Starting with the line that contains "Musings Newsletter (739, 2405)" and stopping after the line that contains "24 (624, 608)", return each line below exactly as written, with no others.

[Stored items]
++++++++++
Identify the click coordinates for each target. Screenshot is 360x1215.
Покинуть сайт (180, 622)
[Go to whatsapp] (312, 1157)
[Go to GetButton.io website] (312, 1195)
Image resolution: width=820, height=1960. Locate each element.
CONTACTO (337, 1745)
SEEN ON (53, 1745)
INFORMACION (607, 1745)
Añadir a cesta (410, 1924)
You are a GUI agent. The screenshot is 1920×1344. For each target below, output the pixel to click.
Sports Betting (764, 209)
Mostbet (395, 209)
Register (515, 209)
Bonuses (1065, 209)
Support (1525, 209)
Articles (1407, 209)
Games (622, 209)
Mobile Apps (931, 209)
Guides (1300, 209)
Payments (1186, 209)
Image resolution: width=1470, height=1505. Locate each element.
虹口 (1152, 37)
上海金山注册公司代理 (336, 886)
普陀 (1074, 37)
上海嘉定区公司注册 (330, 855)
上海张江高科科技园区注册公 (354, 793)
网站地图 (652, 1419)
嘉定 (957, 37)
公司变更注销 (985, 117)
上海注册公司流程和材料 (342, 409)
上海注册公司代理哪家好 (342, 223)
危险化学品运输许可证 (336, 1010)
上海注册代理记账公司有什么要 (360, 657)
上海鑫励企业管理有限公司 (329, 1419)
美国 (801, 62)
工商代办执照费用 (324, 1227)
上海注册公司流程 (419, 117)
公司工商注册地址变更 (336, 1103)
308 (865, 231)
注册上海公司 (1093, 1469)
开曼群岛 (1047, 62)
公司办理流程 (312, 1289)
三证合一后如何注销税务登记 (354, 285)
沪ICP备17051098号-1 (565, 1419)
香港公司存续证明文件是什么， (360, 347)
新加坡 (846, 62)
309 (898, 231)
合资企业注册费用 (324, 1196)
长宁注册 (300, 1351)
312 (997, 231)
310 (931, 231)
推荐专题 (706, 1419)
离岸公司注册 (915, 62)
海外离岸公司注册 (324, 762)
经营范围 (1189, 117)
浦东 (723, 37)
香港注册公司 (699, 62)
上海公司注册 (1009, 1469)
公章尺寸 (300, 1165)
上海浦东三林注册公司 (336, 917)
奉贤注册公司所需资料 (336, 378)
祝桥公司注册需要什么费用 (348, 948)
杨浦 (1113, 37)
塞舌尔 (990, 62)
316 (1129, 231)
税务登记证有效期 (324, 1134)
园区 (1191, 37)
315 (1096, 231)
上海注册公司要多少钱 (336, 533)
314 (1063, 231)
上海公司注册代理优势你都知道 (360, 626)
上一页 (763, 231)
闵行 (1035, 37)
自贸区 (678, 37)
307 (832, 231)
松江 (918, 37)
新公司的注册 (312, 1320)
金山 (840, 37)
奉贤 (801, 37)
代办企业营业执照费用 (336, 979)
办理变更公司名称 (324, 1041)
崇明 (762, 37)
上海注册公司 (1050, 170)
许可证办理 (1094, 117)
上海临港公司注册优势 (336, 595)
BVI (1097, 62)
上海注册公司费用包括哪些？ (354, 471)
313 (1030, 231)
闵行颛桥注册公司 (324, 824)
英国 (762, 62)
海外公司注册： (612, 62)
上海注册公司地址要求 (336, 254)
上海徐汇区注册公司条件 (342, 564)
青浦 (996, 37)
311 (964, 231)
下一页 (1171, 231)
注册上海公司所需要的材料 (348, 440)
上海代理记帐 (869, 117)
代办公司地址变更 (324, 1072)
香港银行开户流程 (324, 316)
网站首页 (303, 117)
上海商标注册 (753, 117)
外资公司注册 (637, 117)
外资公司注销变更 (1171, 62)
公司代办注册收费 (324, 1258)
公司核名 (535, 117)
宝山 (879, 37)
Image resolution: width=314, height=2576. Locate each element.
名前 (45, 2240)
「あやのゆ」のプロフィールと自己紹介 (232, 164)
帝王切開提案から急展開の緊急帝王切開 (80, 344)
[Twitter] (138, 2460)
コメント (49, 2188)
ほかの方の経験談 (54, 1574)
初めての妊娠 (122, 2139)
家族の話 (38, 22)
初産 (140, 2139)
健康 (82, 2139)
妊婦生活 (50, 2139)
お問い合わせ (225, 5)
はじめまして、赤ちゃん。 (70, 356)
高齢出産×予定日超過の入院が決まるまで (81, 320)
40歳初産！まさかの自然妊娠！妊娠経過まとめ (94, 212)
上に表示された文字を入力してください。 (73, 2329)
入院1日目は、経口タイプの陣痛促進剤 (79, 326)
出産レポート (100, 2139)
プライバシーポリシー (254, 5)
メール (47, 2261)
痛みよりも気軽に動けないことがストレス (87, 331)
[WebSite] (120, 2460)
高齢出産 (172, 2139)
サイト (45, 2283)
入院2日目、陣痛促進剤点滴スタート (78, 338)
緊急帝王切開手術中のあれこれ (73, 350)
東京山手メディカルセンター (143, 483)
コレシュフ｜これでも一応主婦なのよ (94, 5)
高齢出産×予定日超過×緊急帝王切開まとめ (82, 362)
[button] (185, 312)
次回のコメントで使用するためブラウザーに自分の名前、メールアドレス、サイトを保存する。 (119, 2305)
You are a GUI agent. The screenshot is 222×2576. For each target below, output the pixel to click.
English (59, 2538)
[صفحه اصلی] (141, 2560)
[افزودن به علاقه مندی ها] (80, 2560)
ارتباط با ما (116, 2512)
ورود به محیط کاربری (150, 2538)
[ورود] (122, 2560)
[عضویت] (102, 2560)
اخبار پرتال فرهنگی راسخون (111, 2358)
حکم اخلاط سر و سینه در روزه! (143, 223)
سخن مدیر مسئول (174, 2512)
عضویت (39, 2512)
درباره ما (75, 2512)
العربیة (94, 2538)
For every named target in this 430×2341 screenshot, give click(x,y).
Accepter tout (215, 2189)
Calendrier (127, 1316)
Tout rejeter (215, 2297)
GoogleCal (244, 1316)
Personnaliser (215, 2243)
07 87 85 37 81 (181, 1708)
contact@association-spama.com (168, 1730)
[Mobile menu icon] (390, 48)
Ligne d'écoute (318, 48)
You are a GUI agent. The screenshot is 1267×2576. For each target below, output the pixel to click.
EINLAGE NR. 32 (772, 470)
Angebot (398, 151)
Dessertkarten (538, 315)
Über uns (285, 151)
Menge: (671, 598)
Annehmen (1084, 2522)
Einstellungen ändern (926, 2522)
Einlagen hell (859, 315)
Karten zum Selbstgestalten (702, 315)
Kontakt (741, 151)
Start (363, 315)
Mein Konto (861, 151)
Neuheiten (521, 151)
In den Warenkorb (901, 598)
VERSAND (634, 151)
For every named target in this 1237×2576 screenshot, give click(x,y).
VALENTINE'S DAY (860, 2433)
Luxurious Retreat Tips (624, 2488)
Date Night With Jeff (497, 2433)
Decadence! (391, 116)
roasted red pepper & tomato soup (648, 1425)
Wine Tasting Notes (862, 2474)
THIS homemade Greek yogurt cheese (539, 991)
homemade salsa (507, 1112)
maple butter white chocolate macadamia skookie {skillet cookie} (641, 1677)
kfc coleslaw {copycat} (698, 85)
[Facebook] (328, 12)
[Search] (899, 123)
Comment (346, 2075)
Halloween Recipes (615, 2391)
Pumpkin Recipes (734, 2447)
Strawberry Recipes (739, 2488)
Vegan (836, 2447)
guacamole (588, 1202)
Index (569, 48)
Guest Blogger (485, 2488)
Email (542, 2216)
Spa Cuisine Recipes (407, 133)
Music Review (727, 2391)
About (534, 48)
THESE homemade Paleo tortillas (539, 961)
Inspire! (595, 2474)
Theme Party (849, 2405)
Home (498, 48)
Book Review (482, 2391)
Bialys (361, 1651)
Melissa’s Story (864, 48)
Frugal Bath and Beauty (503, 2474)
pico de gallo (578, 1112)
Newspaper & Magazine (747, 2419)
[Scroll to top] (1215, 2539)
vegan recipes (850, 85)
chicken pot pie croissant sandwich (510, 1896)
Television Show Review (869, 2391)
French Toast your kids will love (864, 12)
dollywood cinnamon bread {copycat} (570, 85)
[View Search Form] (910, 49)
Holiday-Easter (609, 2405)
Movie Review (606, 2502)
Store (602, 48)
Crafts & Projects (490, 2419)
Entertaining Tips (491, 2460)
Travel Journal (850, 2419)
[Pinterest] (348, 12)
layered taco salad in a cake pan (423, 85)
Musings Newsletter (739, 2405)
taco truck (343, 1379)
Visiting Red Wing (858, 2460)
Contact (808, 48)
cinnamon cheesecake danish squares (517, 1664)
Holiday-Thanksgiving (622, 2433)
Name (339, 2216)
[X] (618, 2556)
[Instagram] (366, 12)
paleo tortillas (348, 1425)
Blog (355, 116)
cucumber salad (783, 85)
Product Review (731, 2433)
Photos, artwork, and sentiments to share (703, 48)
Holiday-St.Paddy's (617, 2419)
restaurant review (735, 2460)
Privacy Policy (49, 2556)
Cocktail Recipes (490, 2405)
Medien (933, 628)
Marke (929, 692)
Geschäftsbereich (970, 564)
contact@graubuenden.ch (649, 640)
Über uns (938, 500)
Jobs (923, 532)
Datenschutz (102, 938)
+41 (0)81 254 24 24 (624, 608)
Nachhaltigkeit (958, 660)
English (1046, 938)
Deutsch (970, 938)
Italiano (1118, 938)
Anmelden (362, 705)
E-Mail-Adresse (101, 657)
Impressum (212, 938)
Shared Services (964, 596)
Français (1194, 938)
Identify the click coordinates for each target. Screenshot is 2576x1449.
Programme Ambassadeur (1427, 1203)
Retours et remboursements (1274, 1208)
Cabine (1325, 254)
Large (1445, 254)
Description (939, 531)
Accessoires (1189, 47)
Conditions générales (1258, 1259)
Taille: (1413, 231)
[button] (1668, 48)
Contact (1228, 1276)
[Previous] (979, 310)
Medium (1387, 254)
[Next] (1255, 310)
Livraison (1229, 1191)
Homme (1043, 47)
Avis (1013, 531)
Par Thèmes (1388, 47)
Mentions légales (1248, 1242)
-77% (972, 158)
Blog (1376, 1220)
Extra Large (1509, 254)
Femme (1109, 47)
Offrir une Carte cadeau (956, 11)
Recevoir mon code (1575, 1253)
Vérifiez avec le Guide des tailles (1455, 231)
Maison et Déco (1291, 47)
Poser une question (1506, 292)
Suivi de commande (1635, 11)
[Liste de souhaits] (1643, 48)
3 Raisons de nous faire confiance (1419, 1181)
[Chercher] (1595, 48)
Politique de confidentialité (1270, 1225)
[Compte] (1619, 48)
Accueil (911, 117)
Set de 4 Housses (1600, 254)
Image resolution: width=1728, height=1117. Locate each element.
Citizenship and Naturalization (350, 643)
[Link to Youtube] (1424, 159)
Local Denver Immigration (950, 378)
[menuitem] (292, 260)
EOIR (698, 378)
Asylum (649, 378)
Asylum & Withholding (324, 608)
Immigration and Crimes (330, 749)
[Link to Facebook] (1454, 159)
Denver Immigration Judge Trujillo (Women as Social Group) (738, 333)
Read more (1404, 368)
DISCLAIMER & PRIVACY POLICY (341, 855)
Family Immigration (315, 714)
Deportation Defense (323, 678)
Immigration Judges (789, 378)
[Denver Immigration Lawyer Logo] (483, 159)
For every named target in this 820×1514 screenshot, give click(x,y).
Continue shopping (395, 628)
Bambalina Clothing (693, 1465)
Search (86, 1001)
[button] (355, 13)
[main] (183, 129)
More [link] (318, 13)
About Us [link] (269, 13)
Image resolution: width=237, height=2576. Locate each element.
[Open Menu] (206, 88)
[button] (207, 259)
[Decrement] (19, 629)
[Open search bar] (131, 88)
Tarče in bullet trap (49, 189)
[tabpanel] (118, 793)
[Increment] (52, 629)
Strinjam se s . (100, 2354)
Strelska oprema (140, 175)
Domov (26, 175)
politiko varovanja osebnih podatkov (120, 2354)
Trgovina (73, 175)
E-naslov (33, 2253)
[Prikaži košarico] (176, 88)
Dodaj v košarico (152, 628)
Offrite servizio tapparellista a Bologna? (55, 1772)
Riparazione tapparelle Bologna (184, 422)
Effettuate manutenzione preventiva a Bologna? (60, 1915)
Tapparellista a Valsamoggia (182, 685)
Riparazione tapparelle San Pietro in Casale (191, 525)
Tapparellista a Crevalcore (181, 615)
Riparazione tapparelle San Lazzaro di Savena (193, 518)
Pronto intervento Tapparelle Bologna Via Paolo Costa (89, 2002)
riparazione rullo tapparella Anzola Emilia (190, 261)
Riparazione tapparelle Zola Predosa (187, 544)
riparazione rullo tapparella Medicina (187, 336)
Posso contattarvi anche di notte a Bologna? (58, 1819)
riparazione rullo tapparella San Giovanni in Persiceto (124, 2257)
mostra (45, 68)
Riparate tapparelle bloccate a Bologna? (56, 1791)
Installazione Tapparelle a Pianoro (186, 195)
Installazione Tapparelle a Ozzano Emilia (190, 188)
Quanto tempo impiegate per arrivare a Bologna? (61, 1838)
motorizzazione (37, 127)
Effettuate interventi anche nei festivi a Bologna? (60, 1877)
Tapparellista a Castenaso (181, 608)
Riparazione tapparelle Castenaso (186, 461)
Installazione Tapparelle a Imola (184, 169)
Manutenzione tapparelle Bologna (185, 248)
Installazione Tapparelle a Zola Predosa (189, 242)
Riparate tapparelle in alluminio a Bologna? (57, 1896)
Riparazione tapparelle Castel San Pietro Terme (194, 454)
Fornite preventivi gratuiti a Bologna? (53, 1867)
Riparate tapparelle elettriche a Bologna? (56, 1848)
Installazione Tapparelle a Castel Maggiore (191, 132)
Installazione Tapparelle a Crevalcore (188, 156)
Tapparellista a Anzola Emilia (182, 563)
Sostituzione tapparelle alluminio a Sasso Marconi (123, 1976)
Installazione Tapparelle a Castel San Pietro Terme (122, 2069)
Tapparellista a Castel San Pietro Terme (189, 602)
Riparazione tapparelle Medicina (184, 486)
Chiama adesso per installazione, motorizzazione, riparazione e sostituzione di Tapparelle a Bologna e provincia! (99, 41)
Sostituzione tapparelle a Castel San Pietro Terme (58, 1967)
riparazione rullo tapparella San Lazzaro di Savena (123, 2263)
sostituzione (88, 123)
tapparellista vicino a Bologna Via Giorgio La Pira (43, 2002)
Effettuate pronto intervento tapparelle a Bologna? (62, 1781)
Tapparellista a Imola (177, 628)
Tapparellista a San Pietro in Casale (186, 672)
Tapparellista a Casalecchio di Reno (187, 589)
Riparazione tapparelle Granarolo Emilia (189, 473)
++++++++++
▸ **Written solution**
Musings Newsletter (739, 2405)
taco truck (343, 1379)
Visiting Red Wing (858, 2460)
Contact (808, 48)
cinnamon cheesecake danish squares (517, 1664)
Holiday-Thanksgiving (622, 2433)
Name (339, 2216)
[X] (618, 2556)
[Instagram] (366, 12)
paleo tortillas (348, 1425)
Blog (355, 116)
cucumber salad (783, 85)
Product Review (731, 2433)
Photos, artwork, and sentiments to share (703, 48)
Holiday-St.Paddy's (617, 2419)
restaurant review (735, 2460)
Privacy Policy (49, 2556)
Cocktail Recipes (490, 2405)
Medien (933, 628)
Marke (929, 692)
Geschäftsbereich (970, 564)
contact@graubuenden.ch (649, 640)
Über uns (938, 500)
Jobs (923, 532)
Datenschutz (102, 938)
+41 (0)81 254 24 24 (624, 608)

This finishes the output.